Dear Reader,
Wild Dark Shore came into my life at the same time my children did. I was dreaming up this novel, and writing it, throughout my pregnancies and the first years of my babies’ infancy, and so it naturally formed itself around them, around the spaces they made up in my heart, and the notion of what it means to have and raise children during a time of ecological crisis. Because of this, I knew this novel would be about fear. Fear of not being able to keep our children safe. Fear of the kind of world they will inherit from us. Fear of having to teach them about enduring more loss than we have ever known. But a book about fear must also, crucially, be a book about courage, and more than anything else it must be a book about love.

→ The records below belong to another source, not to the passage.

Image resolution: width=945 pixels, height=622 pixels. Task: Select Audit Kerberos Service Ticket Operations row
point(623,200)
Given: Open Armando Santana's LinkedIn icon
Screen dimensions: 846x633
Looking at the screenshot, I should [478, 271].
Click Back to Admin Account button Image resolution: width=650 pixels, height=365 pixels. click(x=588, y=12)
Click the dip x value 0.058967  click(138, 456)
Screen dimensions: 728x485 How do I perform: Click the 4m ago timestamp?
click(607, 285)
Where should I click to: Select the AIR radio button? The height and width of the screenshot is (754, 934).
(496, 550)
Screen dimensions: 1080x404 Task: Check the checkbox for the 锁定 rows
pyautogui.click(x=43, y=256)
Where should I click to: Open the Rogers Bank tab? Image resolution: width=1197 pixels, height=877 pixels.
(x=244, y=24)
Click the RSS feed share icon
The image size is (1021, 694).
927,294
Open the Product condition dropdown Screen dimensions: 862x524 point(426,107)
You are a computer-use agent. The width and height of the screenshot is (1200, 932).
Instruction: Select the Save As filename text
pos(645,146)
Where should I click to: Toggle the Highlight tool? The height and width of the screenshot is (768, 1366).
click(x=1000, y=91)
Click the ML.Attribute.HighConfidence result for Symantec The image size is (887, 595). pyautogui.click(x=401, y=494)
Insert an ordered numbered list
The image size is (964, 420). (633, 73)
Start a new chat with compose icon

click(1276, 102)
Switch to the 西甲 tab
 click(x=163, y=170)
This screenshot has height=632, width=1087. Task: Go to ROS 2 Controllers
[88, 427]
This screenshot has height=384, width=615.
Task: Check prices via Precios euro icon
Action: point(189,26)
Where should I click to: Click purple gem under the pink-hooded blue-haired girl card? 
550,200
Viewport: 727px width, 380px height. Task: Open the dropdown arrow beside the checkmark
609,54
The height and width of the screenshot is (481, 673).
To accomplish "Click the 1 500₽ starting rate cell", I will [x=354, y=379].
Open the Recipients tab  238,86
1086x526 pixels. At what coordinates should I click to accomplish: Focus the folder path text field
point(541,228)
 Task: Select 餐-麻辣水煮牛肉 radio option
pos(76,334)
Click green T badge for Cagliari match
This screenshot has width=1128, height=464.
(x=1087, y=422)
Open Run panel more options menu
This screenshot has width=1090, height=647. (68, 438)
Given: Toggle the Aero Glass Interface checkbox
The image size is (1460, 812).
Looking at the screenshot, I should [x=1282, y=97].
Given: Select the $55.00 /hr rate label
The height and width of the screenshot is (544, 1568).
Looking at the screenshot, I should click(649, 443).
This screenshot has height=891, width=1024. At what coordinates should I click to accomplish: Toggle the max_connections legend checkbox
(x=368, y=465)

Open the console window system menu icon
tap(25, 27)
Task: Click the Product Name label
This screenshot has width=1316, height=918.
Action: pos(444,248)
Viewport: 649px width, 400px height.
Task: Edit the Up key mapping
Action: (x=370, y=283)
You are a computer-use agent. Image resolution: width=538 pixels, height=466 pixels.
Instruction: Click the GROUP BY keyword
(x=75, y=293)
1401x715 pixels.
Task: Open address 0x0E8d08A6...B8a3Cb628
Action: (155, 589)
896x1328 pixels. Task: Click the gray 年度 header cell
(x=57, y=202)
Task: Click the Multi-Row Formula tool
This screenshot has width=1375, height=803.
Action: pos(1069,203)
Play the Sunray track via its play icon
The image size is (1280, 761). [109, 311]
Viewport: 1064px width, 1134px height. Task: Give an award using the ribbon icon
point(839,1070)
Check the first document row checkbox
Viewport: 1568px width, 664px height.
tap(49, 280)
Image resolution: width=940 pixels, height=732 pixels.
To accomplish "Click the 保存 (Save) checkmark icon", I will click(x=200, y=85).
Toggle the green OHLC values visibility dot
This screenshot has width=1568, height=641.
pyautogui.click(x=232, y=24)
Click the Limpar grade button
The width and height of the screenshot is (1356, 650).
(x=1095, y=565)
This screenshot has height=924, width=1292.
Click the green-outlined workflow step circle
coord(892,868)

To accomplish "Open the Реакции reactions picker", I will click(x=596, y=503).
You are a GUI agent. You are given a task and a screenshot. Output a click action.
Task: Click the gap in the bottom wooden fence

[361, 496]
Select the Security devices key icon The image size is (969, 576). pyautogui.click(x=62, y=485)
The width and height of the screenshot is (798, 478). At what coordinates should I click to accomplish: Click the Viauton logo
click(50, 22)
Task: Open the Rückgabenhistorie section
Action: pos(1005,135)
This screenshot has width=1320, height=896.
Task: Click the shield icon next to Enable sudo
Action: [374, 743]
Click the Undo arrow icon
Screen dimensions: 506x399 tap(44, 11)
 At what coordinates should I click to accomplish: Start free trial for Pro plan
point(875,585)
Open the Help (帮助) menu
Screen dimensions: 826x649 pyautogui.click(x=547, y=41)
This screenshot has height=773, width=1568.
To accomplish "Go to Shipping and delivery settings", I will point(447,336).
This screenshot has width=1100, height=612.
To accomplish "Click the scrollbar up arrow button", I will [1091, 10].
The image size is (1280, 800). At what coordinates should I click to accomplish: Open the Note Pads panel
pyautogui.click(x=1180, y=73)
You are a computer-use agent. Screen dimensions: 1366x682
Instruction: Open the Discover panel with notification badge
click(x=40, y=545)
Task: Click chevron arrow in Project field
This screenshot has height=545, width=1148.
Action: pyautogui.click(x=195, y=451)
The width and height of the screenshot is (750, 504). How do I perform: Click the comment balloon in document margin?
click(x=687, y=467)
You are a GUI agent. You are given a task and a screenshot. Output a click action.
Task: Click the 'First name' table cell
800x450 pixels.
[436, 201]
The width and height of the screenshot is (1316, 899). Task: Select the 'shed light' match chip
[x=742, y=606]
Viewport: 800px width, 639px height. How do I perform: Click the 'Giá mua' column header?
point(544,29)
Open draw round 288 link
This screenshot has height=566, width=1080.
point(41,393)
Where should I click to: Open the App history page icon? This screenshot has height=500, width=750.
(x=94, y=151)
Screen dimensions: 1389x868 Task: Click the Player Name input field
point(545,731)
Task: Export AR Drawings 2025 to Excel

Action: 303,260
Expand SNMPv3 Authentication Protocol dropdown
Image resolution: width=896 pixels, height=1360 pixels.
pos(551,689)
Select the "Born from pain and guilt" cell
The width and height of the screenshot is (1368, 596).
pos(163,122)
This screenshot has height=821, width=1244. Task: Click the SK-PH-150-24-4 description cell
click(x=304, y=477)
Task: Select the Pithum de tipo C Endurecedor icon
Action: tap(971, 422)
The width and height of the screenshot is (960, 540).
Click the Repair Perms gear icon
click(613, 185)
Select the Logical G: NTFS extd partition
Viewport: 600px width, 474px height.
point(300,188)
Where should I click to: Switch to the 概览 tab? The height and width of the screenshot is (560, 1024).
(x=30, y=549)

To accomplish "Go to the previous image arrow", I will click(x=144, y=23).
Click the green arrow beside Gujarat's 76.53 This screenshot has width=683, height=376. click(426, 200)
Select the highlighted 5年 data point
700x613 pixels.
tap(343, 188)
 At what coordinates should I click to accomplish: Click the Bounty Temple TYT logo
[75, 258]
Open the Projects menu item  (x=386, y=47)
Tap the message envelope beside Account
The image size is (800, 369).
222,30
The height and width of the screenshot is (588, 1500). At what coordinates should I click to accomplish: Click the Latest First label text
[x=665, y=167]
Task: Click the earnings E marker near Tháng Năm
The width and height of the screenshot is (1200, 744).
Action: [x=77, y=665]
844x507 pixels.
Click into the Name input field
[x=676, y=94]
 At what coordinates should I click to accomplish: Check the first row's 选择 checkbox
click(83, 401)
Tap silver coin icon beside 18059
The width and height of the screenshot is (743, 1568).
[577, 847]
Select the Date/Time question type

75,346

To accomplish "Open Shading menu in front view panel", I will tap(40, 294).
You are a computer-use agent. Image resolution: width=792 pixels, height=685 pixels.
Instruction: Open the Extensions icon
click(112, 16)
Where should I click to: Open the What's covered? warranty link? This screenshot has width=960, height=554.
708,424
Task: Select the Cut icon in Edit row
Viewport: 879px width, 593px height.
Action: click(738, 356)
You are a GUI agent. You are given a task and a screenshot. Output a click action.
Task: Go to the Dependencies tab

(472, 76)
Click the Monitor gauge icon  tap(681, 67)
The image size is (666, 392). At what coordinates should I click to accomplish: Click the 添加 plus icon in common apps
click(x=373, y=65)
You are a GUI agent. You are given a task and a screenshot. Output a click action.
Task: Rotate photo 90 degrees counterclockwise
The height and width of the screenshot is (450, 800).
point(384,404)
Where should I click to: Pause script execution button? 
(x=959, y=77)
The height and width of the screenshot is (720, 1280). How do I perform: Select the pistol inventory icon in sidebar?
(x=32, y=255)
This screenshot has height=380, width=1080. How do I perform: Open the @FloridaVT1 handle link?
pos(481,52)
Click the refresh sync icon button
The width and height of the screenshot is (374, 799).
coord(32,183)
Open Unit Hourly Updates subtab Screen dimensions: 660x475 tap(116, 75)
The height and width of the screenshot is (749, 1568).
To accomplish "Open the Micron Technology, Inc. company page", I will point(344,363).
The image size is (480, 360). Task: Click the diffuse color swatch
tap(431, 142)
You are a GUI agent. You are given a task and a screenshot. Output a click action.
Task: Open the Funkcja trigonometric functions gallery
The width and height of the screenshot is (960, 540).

Wild Dark Shore became exactly this: a book of love stories. Of romantic love, a second chance between a man and woman grieving complicated pasts, and of the simple and true love between siblings. Of the love we might stoke for wild creatures and places, of the love we may feel for a landscape before it burns. It is a story of the kind of love a parent feels for their children, for the rending nature of it, the completeness and the beauty of it. It is about how we speak to them of this world and its damage, how we teach them to love the impermanence of it. But the novel also leaves space for those of us without children, who love this wild planet and who may love other people’s children with as much generosity.
This is a story about a father trying to raise his children on a wild and lonely island, and the woman who washes ashore to change their lives completely. It is eerie and romantic and mysterious; it is full of twists and turns; it is a love letter to the wilderness both beyond us and within us. I very much hope you enjoy it.